Sudheer Guntupalli: Yes. Thanks for the opportunity. Clearly, just a bit on the macro one like during some of the previous downturns, this time around many of the macro variables are continuing to be surprisingly resilient, both in U.S. and in Europe, except for a brief period of panic around the regional banking crisis. So based on your client conversations, what is the key concern or key variable that you’re gathering? Could it be the end of the rate hike cycle? Or what else could drive a return of the spends? And if you were to second guess how quick that could be?
Thierry Delaporte: Sudheer, I really like the question you just asked. I think it’s a real one. And so let me try to respond to that. Interactions with clients have more or less, I would say, a similar pattern, which is that on one hand, there is no one question, the fact that technology is critical to the success of the evolution of the company, whatever the industry is, by the way. Second, I think it’s the recognition of the fact that over the last years, there has been massive investment made in technology. Now – and third is certainly the fact that macro economy continues to shed a little bit of mixed messages to those industries and to the leaders across those industries. And so at the end of the day, I’ve always been very confident on the fact that technology was on top of each of these leaders agenda and that they have a lot of transformation programs in mind to drive.
And at the same time, they are a little influenced, and I think it’s even more than influence.

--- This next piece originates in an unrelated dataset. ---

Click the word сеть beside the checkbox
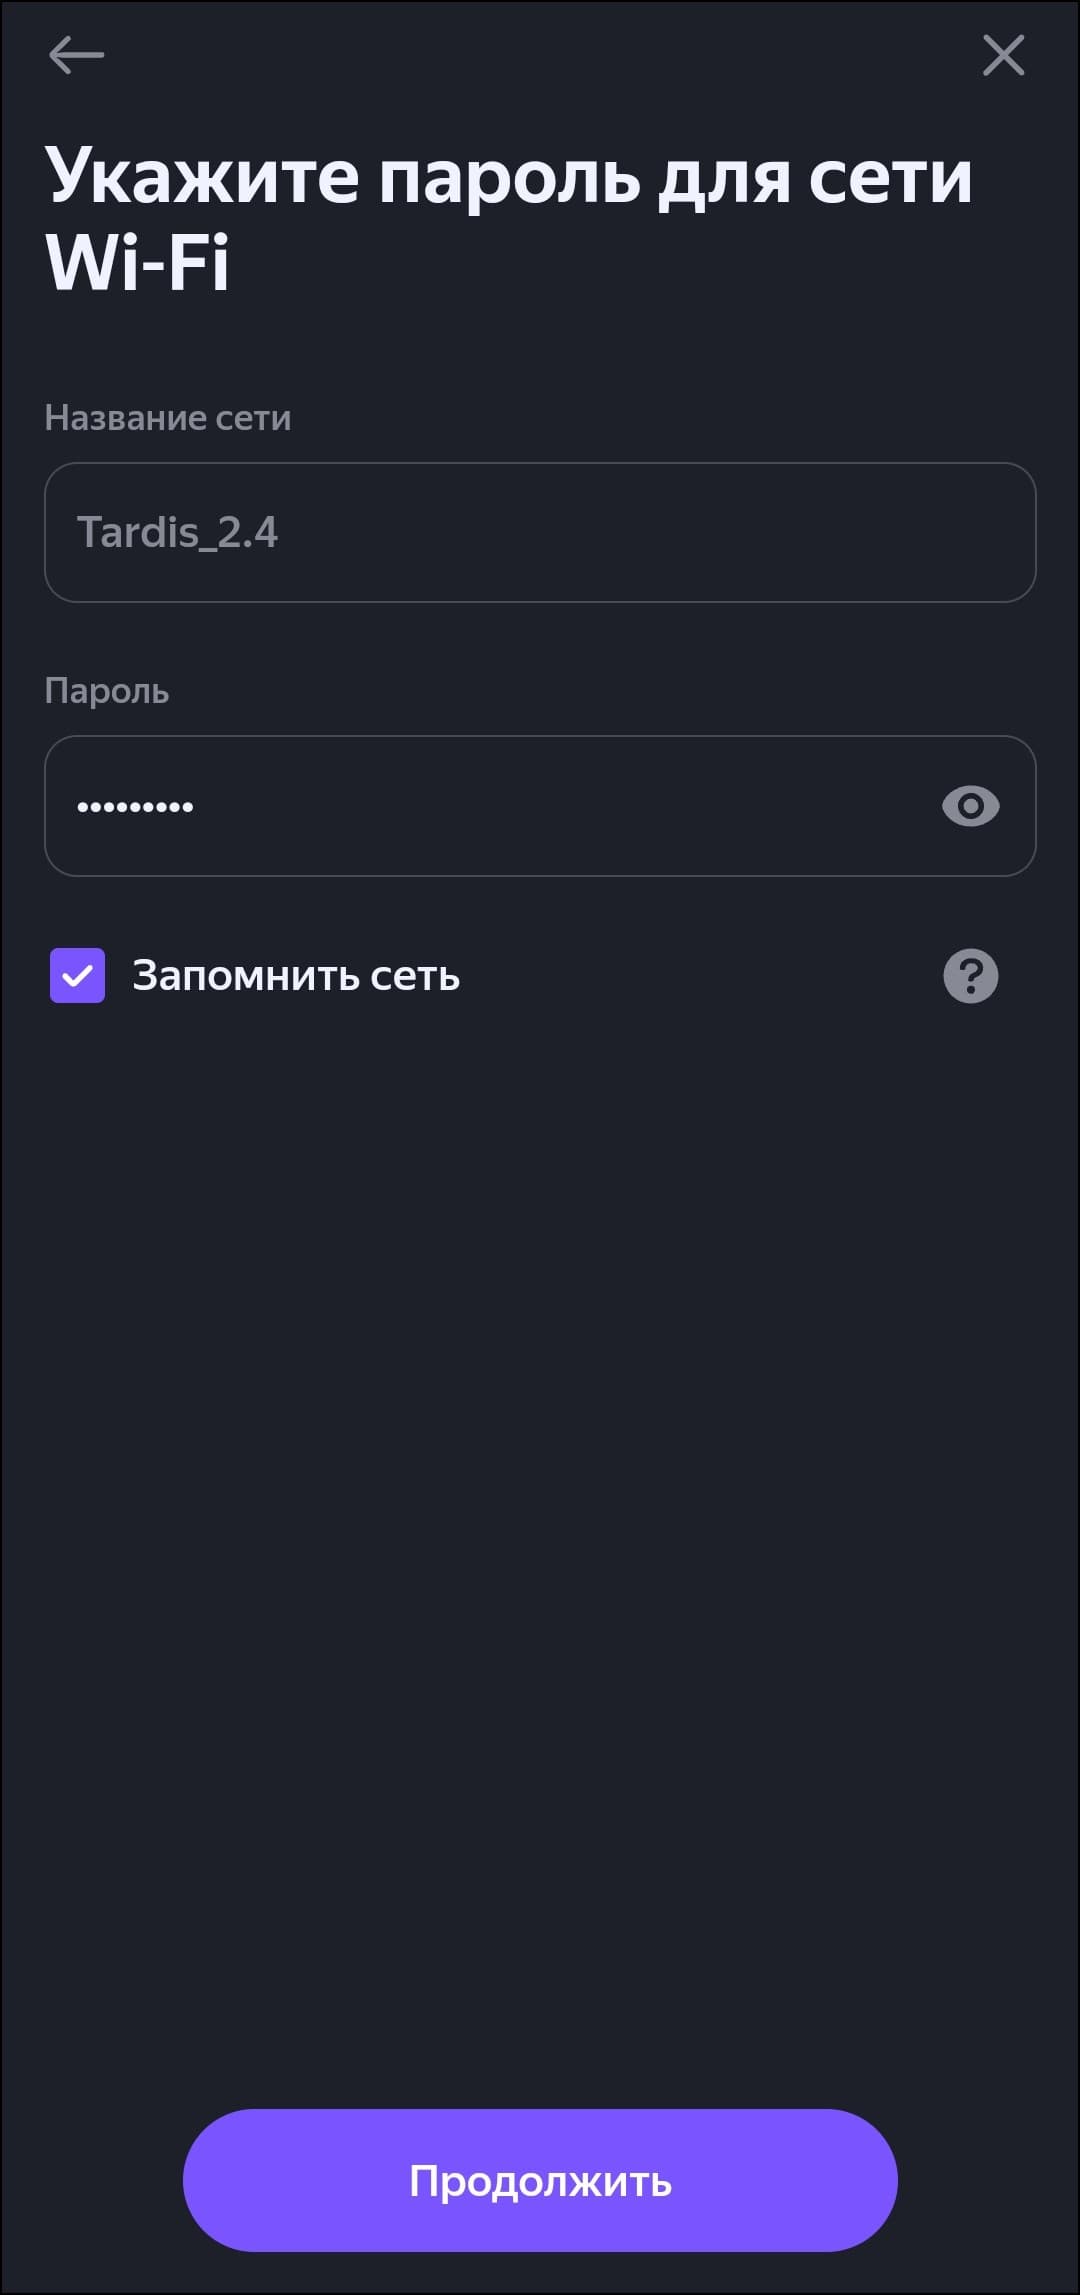Screen dimensions: 1080x2295 click(415, 976)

They are very aware of the fact that this climate of uncertainty is weighing on some potential decisions for company to continue the same volume of investment. So they have made some choices. And I think there’s a certain level of cautiousness driven by the fact that the macro environment is still – is still a little uncertain. So that’s what I’m hearing. And that’s probably – what we’re observing is actually a reflection of that, Sudheer. I think that when we look at the type of deals we are winning. We are winning more deals than ever before. And that has been consistent for the last 3 or 4 quarters. Every quarter, when we look at our TCV, performance is actually solid.
And I think you all have this question about the conversion to revenue. The answer is – the reality is that while we close all these deals, and they respond to ambition from clients, there is a reduction of what I would – what we all call the discretionary spend, which are typically smaller deals, shorter period and where it’s probably easier for less strategic for clients to put a stop to it for some time. And so that’s what we are seeing. Second question is about is there perspective, what about the second half of the year? Again, really reflecting on my discussion with clients. There could be a point in time where they feel okay, we have this budget that we haven’t spent yet. The year has unfolding being possibly better than feared. So it’s time for us to resume the investments or the spend.
And we are getting prepared for that. And whenever it happens, we’ll be ready for that. But knowing if it is going to happen in a month or 2 or 3 or 4 that I don’t know. I am being – I’m staying cautious in the way I’m projecting an evolution of this market in which we’ve been for the last 6 months. And obviously, keeping a very, very close focus on it, we’ll see. But for the time being, I would say the market we see is not dramatically different from the market we saw 3 months ago. Back to you, Sudheer.